Docker socket permission error

Prior thread on this issue because new user can only do three replies.

Yes same error.

Found this guide that gives additional steps to fix after docker has been installed regarding changing ownership of existing directories and the important step of logining out and back in so the group permissions take. I did not do that prior.

Reran the tlt-train command without sudo and get the same error message.

Able to run hello world without being sudo

Able to do docker login nvcr.io without being sudo

When I launch the docker tlt-streamanalytics instance it converts to root as the user which in theory takes us back to the sudo problem.

Screen shot with error message that is the same prior not being run as sudo.

I will work on deleting the docker container and check permissions on externally mounted directories and see if that helps.

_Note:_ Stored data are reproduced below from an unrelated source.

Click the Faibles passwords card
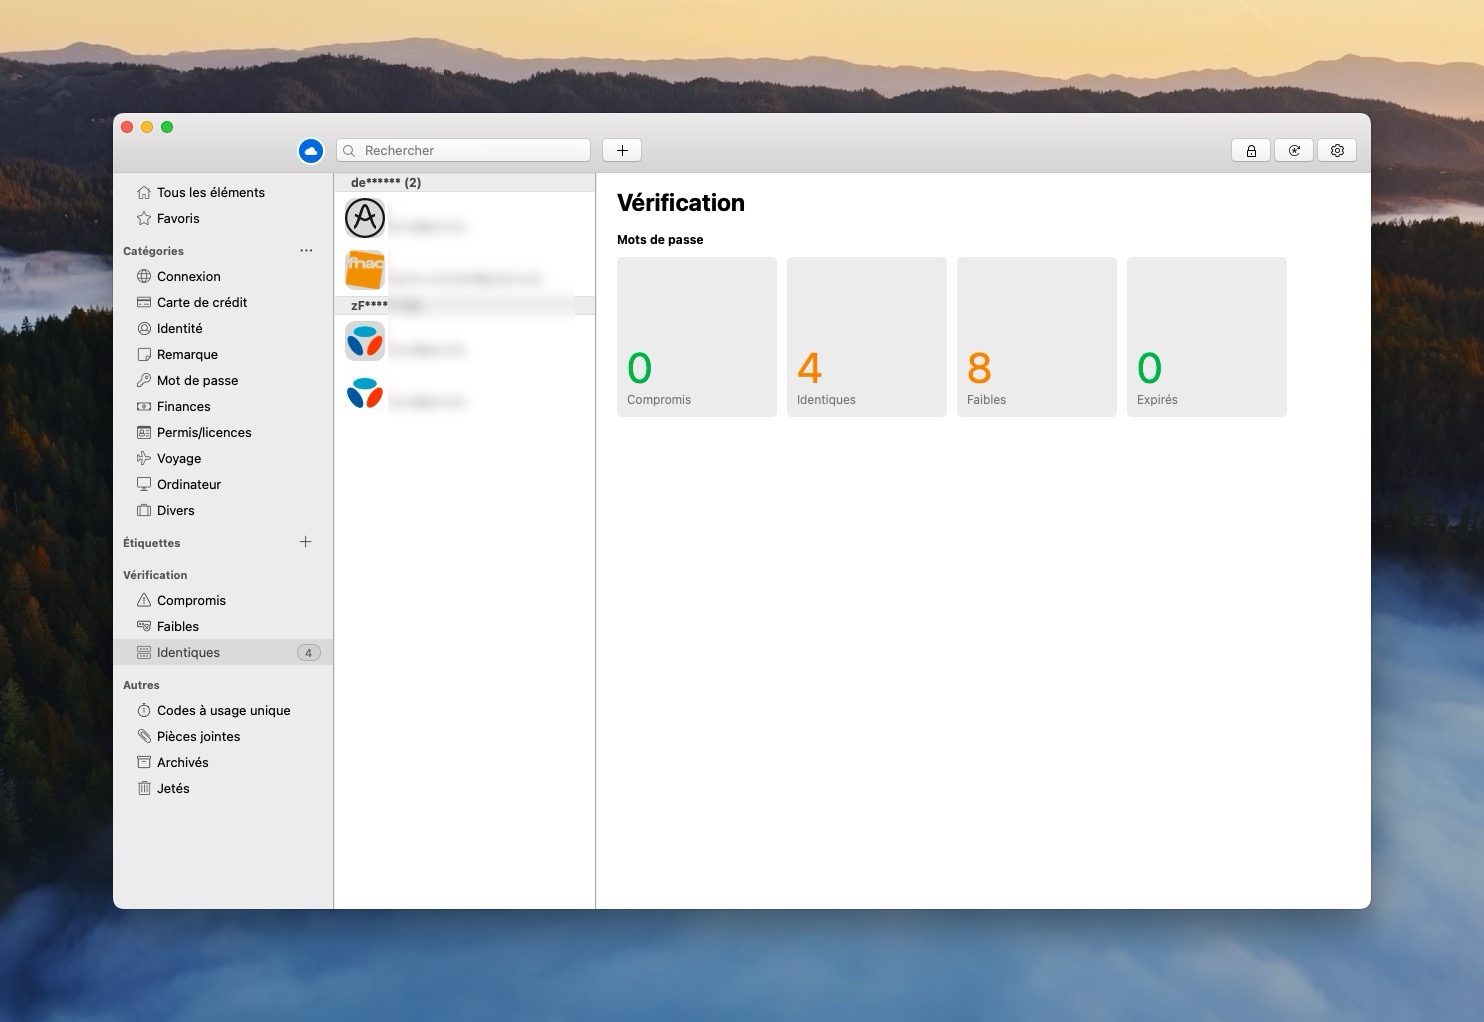Viewport: 1484px width, 1022px height. [1036, 337]
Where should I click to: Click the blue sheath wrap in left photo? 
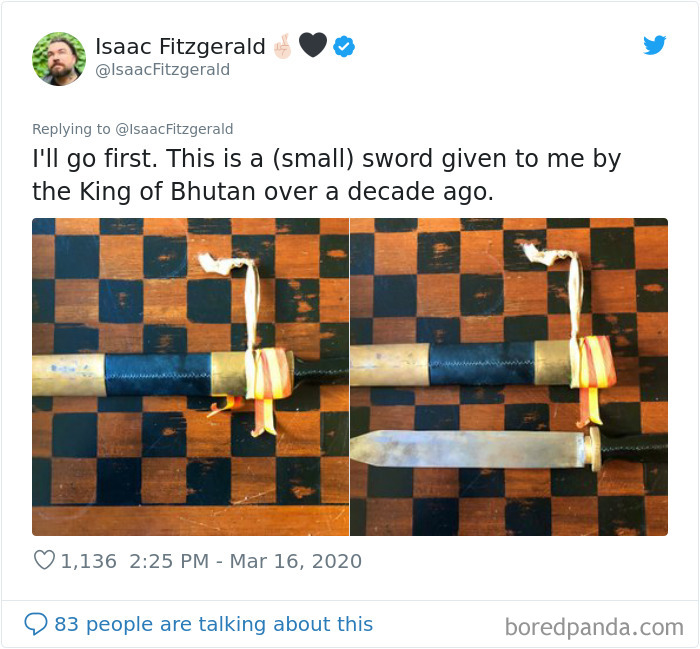(158, 374)
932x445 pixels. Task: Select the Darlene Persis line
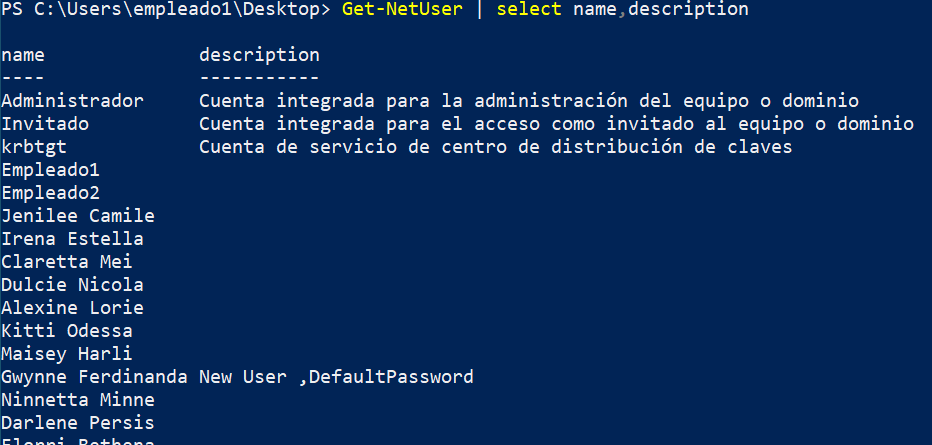(x=78, y=422)
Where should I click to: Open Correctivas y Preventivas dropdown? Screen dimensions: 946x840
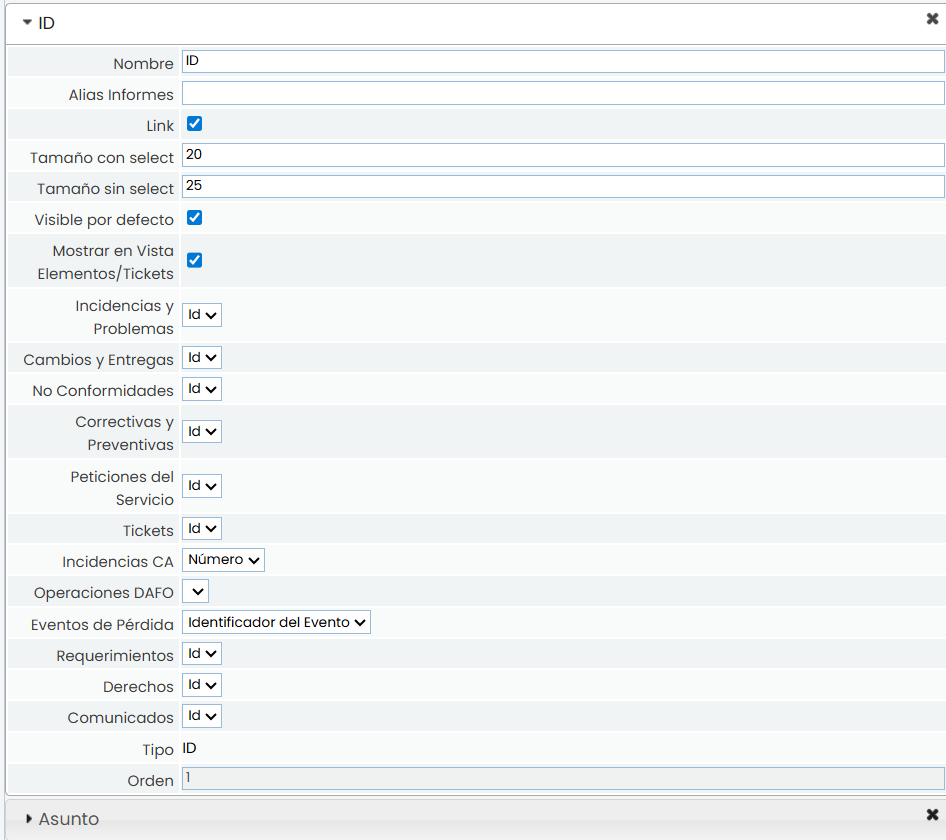coord(202,432)
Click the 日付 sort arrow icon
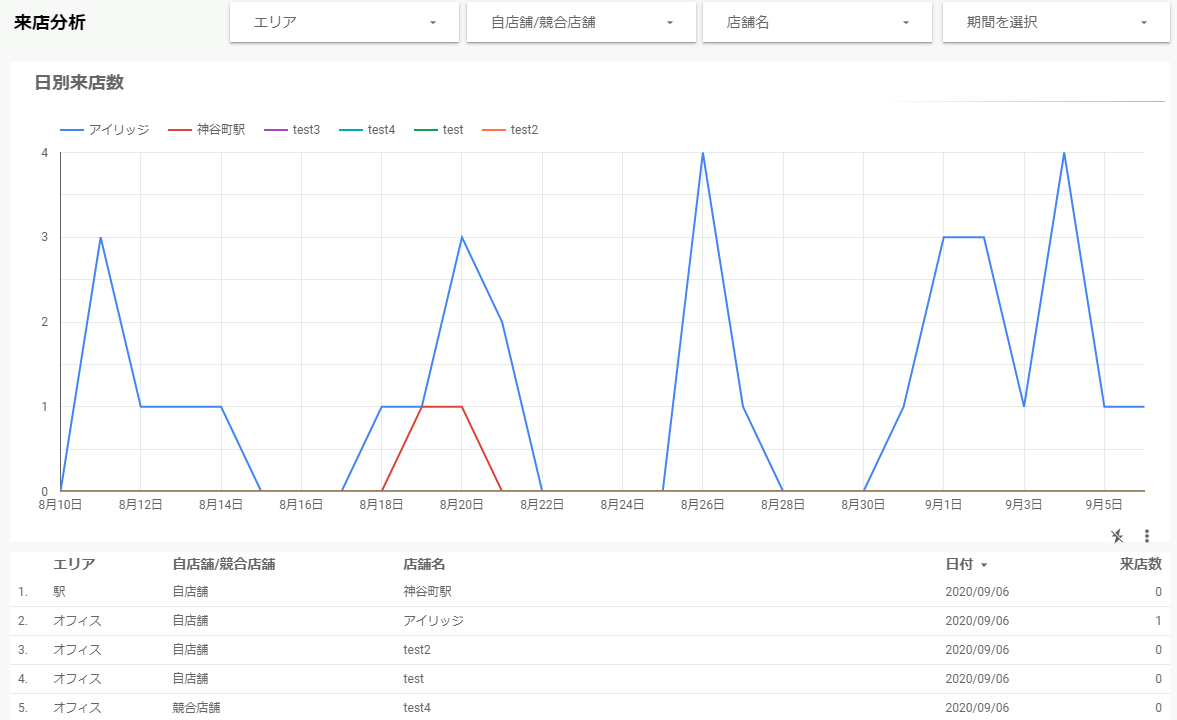1177x720 pixels. point(984,565)
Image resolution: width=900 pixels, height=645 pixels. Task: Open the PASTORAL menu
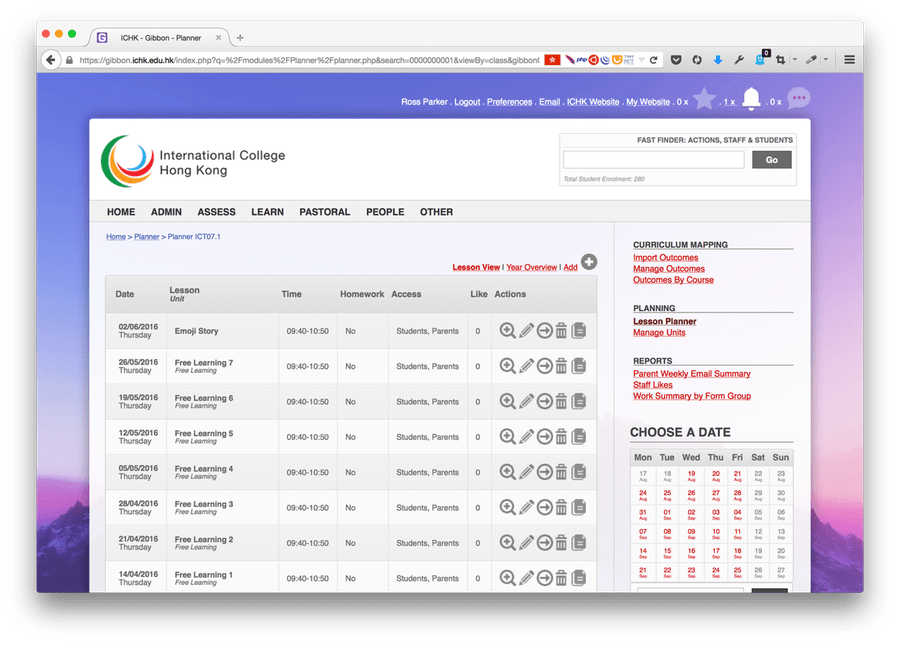tap(322, 212)
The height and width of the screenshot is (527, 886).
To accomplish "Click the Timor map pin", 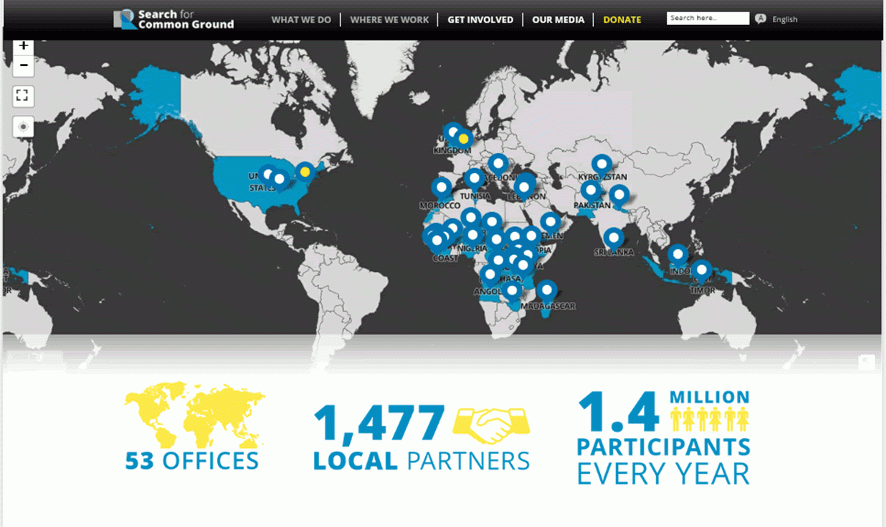I will [702, 271].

Same error messages as prior for non sudo and sudo examples

I think the problem may be related to not running the jupyter notebook first to get directories structured and files downloaded. The writeup at https://developer.nvidia.com/blog/training-instance-segmentation-models-using-maskrcnn-on-the-transfer-learning-toolkit/ are steps to run via bash and no mention of running the notebook first. Working through that scenario now with the other notebook examples and will test when I get to MaskRCNN example that after doing it in the notebook it may work from command line.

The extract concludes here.